Погребальные игры
Шрифт:
В лице Багоаса, походившем на костяную маску, что-то дрогнуло. На Птолемея устремился взгляд, полный безысходного горя, однако смягченный давней привычкой к мягкой иронии.
— Неужели? — обронил он.
— Мы оба знаем, что он ценил больше всего. При жизни — почет и любовь, а после жизни — бессмертную славу.
— Верно, — сказал Багоас. — Но что же из этого следует?
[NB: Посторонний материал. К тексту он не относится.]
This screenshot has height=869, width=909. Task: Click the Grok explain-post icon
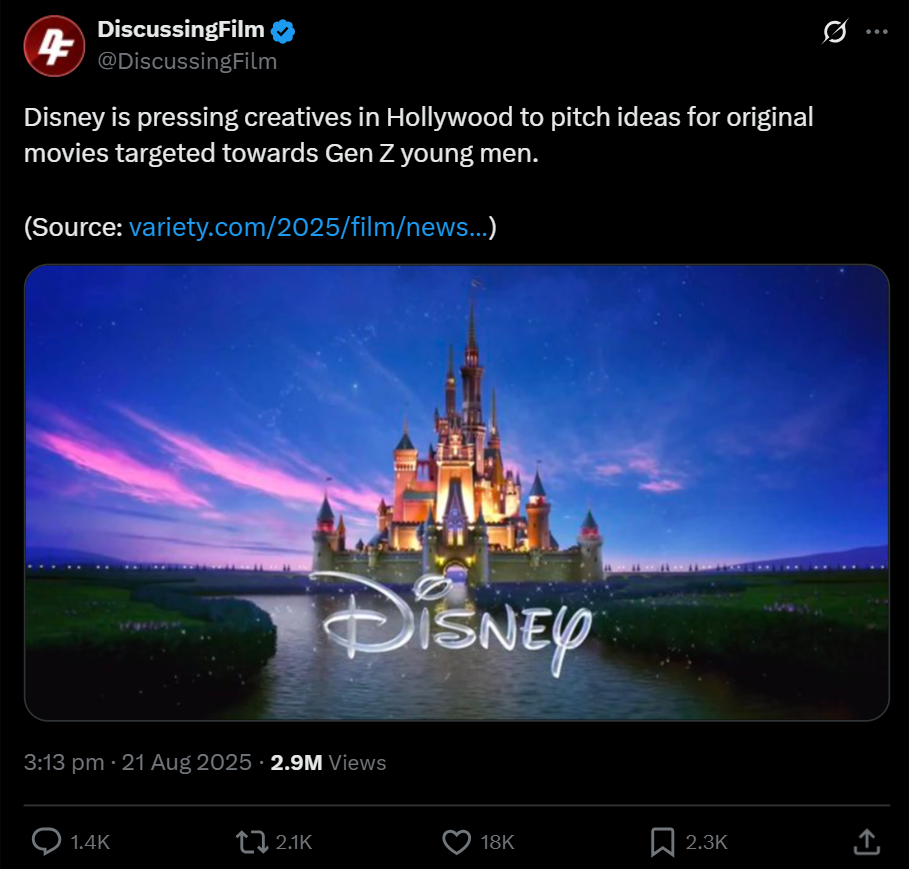[835, 31]
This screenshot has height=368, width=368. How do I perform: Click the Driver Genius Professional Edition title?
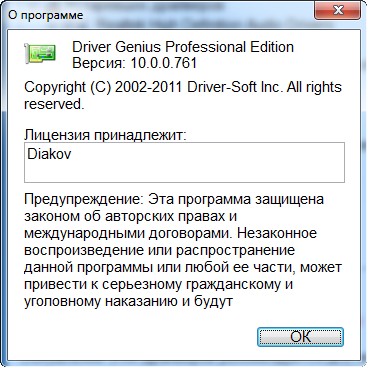click(183, 47)

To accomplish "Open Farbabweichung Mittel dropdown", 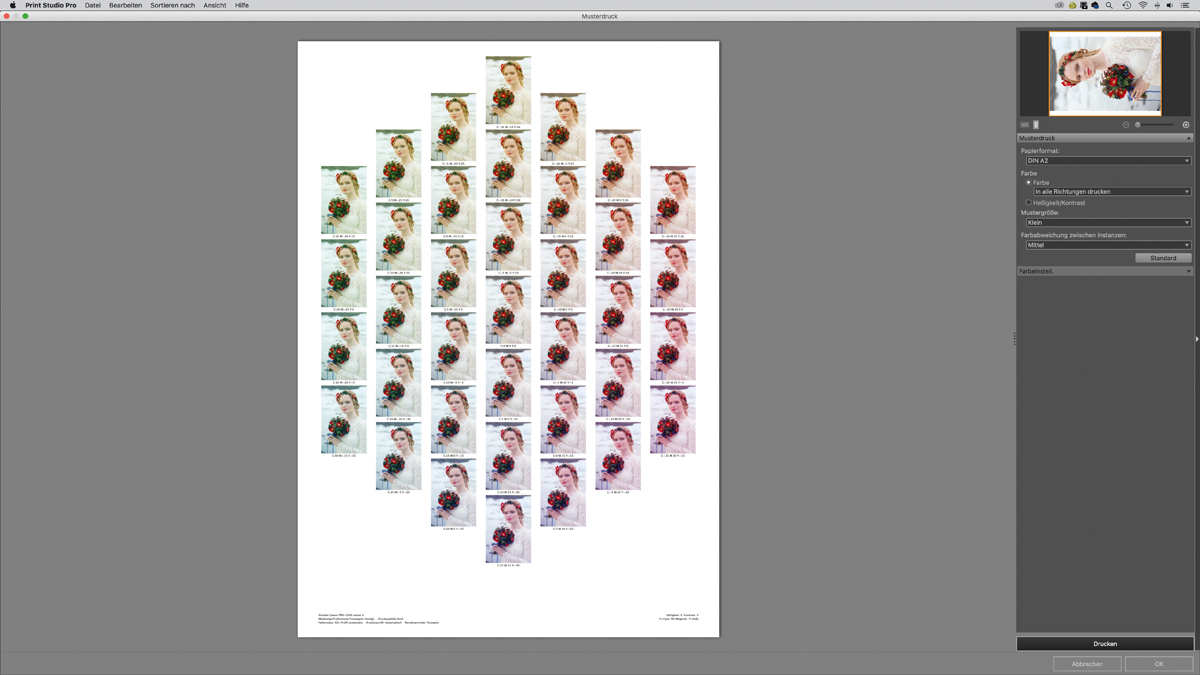I will tap(1107, 245).
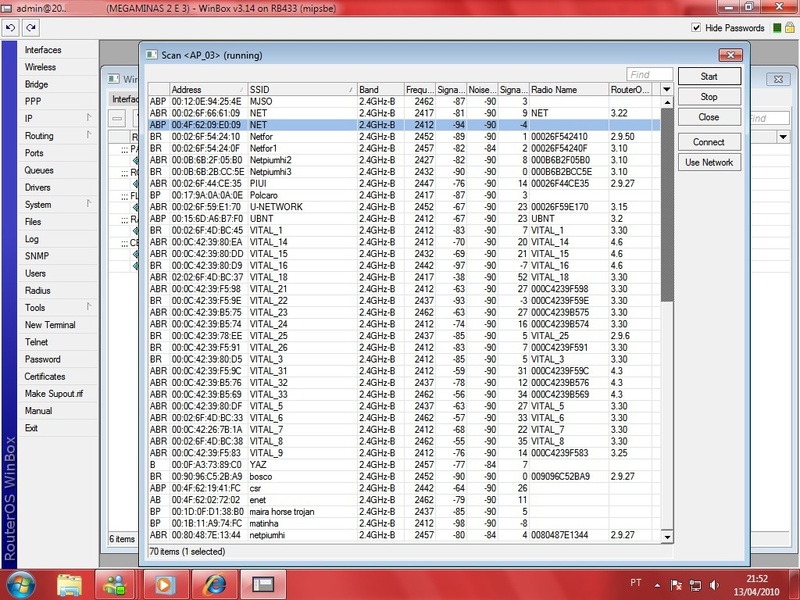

К его пробудившемуся вниманию добавился некий усталый скепсис. Наверное, такое отношение вполне оправданно, подумал Птолемей. Три года он провел при опутанном интригами дворе Дария… да и после того их, в сущности, было не меньше.
— Что ты видел с тех пор, как он
Распахнув большие темные разочарованные глаза, Багоас произнес с каким-то жутковатым спокойствием:
— Со дня слонов.
На мгновение Птолемей лишился дара речи: дух смерти стал пугающе ощутимым. Подавив ужас, он сказал:
— Да, такая казнь могла разгневать его. Неарх говорил о том, и я тоже. Но мы оказались в меньшинстве.
Багоас сказал, отвечая на невысказанный вопрос:
— Кольцо перешло бы к Кратеру, если бы он находился здесь.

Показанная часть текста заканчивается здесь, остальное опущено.